_WORK INSTRUCTION_
Find how many lines in this data contain the string "agent". Respond with only that number.

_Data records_
● ● ● ● ●

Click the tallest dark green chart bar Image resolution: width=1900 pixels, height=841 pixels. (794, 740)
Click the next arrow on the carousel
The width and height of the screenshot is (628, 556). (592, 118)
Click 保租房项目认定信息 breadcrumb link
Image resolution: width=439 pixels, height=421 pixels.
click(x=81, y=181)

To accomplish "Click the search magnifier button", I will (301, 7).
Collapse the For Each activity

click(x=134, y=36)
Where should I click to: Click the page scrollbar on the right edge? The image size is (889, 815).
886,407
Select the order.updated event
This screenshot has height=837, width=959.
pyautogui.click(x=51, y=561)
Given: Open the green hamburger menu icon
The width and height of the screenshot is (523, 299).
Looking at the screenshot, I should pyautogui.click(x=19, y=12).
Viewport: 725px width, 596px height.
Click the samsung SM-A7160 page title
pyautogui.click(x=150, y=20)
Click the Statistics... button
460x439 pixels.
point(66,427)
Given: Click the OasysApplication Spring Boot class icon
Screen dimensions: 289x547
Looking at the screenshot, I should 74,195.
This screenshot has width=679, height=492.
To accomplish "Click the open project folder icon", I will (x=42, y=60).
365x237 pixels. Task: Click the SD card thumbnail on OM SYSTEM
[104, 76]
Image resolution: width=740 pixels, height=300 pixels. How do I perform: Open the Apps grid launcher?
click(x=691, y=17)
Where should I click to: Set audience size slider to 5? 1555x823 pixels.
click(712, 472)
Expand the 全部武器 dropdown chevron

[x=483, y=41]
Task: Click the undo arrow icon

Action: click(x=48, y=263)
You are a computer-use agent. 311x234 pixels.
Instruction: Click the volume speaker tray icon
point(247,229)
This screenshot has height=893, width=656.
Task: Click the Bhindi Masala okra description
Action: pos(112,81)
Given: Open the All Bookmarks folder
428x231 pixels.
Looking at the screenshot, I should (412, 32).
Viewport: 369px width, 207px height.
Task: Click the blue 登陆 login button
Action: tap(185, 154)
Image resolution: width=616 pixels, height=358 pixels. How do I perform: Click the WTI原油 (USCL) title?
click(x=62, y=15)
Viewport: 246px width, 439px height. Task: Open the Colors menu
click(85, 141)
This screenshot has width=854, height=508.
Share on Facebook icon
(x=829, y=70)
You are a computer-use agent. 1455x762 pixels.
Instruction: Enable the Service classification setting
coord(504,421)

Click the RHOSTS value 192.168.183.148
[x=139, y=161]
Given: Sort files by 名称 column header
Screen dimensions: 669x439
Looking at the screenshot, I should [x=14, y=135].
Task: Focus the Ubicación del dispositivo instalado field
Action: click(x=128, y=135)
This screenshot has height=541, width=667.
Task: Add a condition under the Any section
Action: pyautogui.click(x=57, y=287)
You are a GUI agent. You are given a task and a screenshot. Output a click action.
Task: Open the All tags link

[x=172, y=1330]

● ● ● ● ●

_FINAL ANSWER_
3